Skillforge Model Latency Budgeter

Tune timeout, retry, and concurrency budgets across multi-model routes so orchestration stays fast without silent quality collapse.

install
source · Clone the upstream repo
git clone https://github.com/jamiojala/skillforge
Claude Code · Install into ~/.claude/skills/
T=$(mktemp -d) && git clone --depth=1 https://github.com/jamiojala/skillforge "$T" && mkdir -p ~/.claude/skills && cp -r "$T/skills/model-latency-budgeter" ~/.claude/skills/jamiojala-skillforge-model-latency-budgeter && rm -rf "$T"
manifest: skills/model-latency-budgeter/SKILL.md
source content

Model Latency Budgeter

Tune timeout, retry, and concurrency budgets across multi-model routes so orchestration stays fast without silent quality collapse.

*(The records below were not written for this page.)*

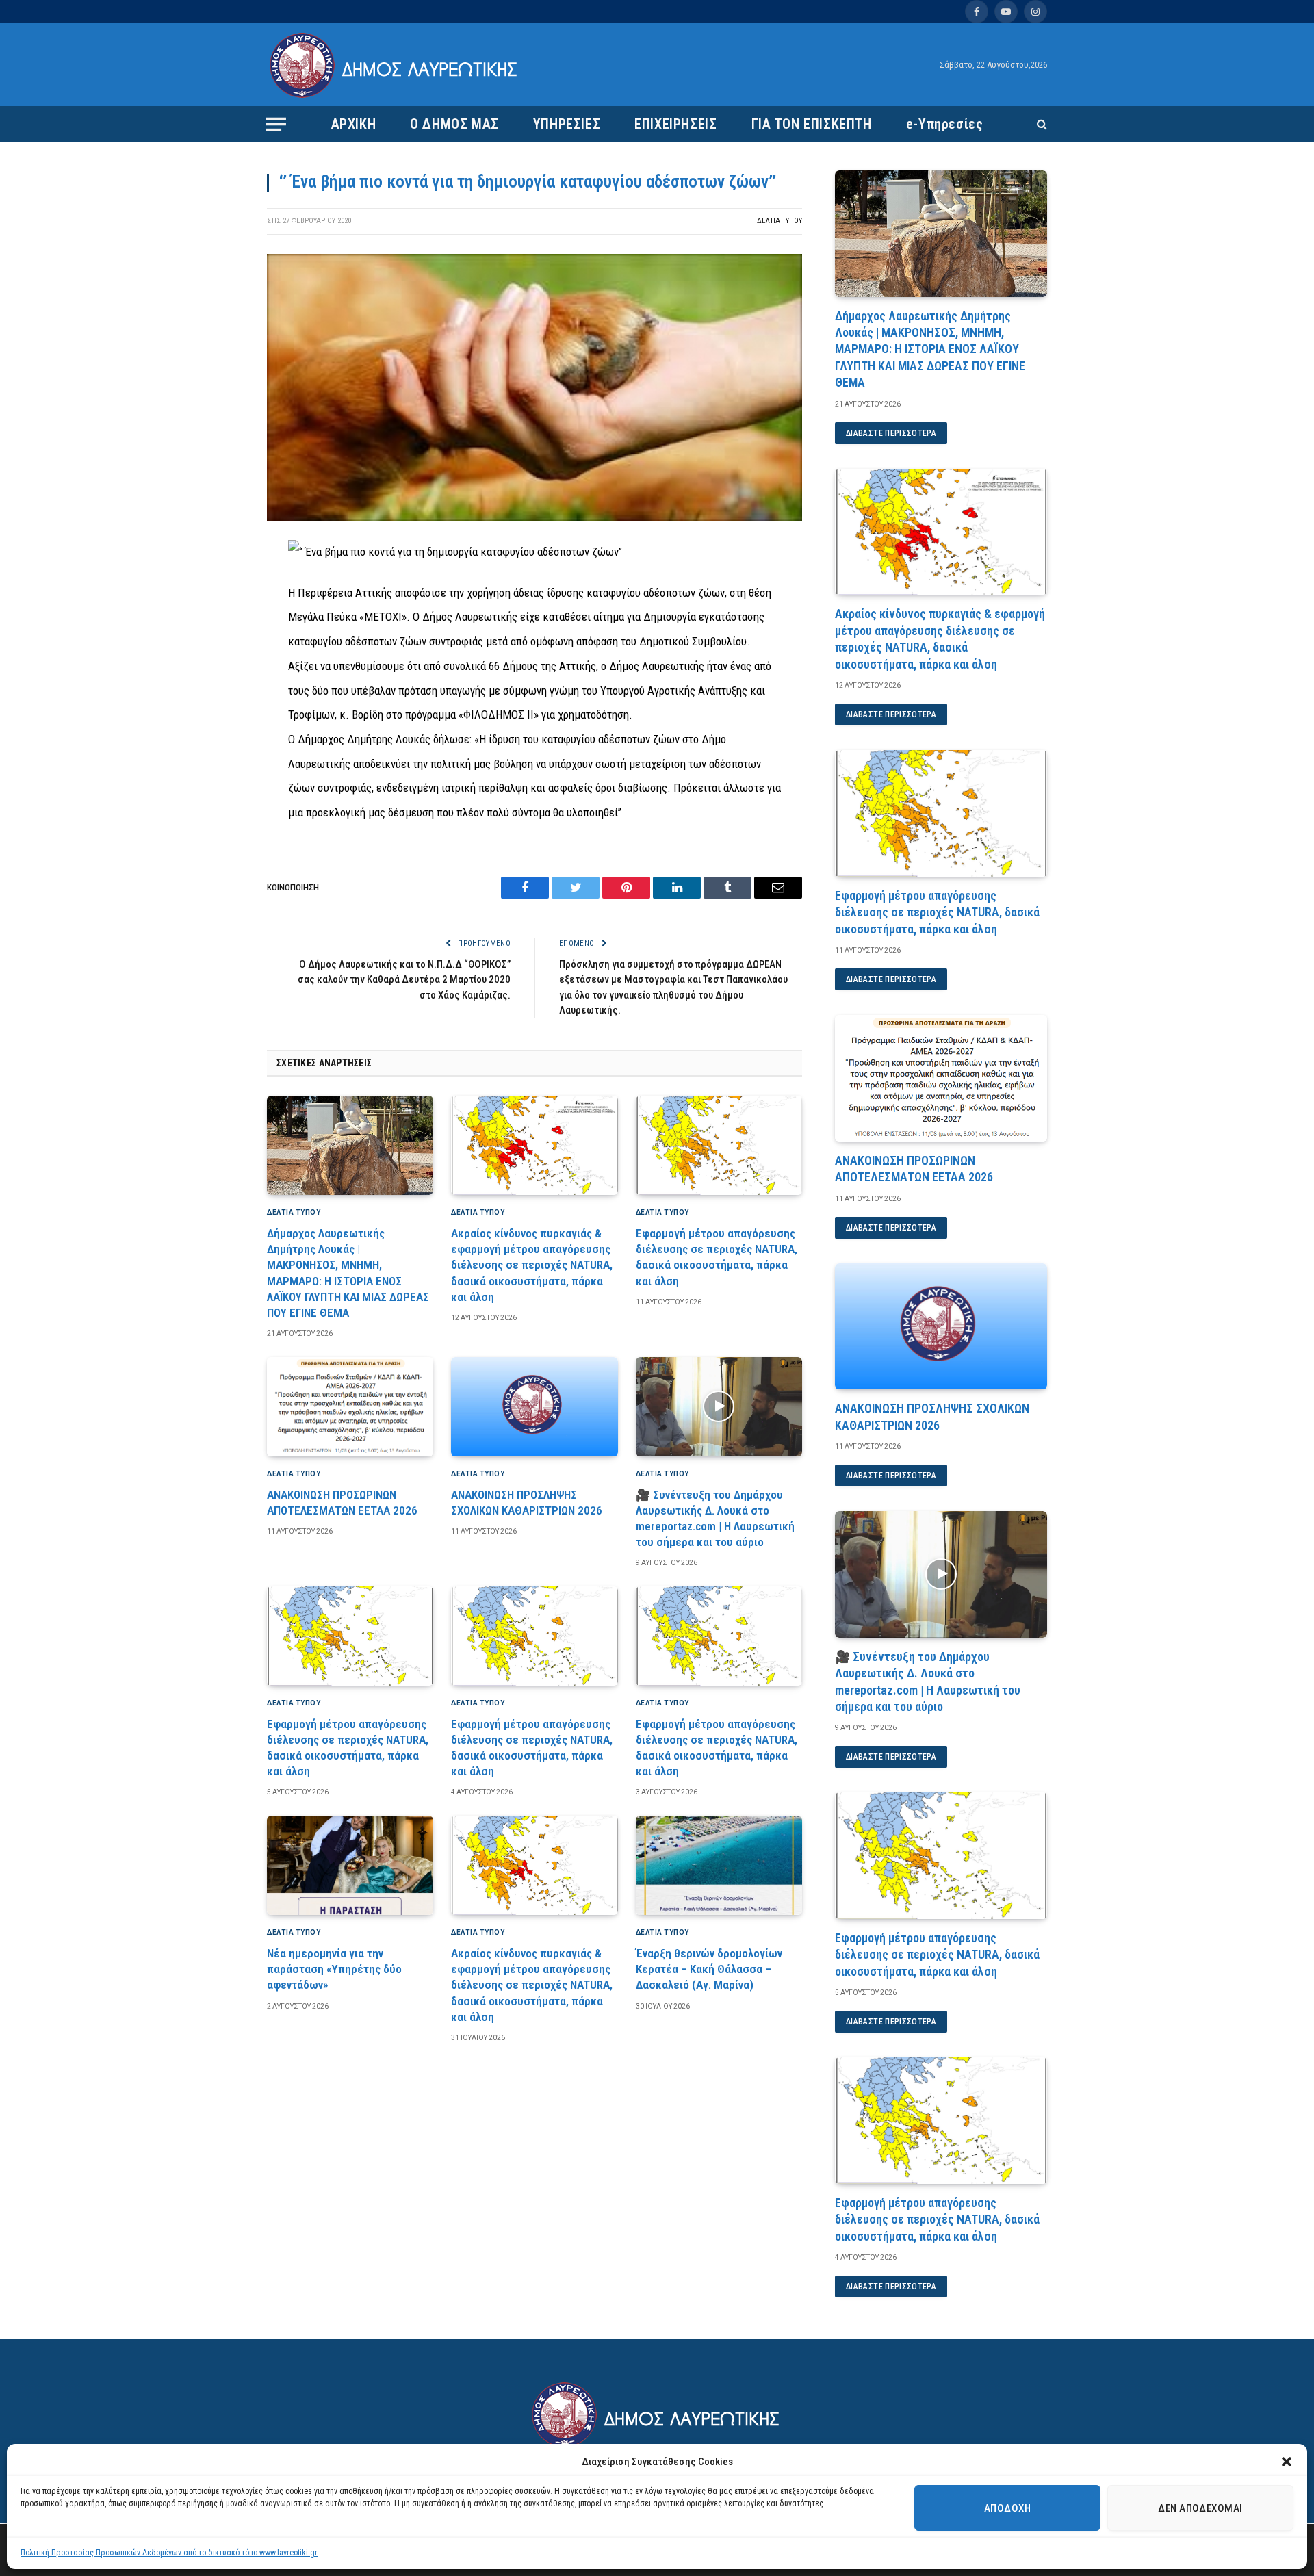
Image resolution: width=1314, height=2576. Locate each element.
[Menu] (276, 124)
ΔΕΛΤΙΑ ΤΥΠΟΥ (779, 220)
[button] (1286, 2462)
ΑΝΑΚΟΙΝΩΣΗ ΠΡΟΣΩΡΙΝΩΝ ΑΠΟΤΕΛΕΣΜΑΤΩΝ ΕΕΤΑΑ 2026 (342, 1502)
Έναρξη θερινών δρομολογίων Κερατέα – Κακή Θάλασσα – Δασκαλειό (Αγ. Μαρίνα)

Source: Advanced first-party pack

Use this skill when

  • The request signals
    latency budget
    or a directly related problem.
  • The request signals
    timeout policy
    or a directly related problem.
  • The request signals
    model concurrency
    or a directly related problem.
  • The request signals
    routing policy
    or a directly related problem.
  • The likely implementation surface includes
    **/*.yaml
    .
  • The likely implementation surface includes
    **/*.yml
    .
  • The likely implementation surface includes
    **/routing/**
    .
  • The likely implementation surface includes
    **/config/**
    .

Gather this context first

  • Relevant files, modules, or specs that define the current surface.
  • Constraints, rollout limits, or non-goals that change the recommendation.
  • What success looks like for the user, operator, or release owner.

Recommended workflow

  1. Confirm the trigger fit and boundaries before expanding scope.
  2. Identify the highest-risk files, interfaces, or decision points first.
  3. Produce a bounded plan or implementation slice with exact targets.
  4. Run the listed validation hooks or explain what blocks them.
  5. Return rollout, fallback, and open-question notes for the next agent or maintainer.

Output contract

  • Capability summary and why this skill fits the request.
  • Concrete file, module, or artifact targets.
  • Validation plan and residual risk notes.

Failure modes to watch

  • The pack matches the theme of the request but not the highest-leverage failure domain.
  • Validation is mentioned without enough proof for another operator or agent to repeat it.
  • The output becomes generic advice instead of a bounded next-step plan.
  • Faster or cheaper routes silently degrade answer quality without an escalation rule.
  • Routing logic optimizes averages while breaking the tail latencies users actually feel.

Operational notes

  • State the smallest safe slice that can be executed or reviewed next.
  • Leave enough evidence behind that another maintainer can continue without re-deriving the workflow.
  • Call out where human review or approval changes the recommended path.
  • Track both latency and answer quality before changing default lanes permanently.
  • Make escalation to slower or more expensive models rule-based instead of ad hoc.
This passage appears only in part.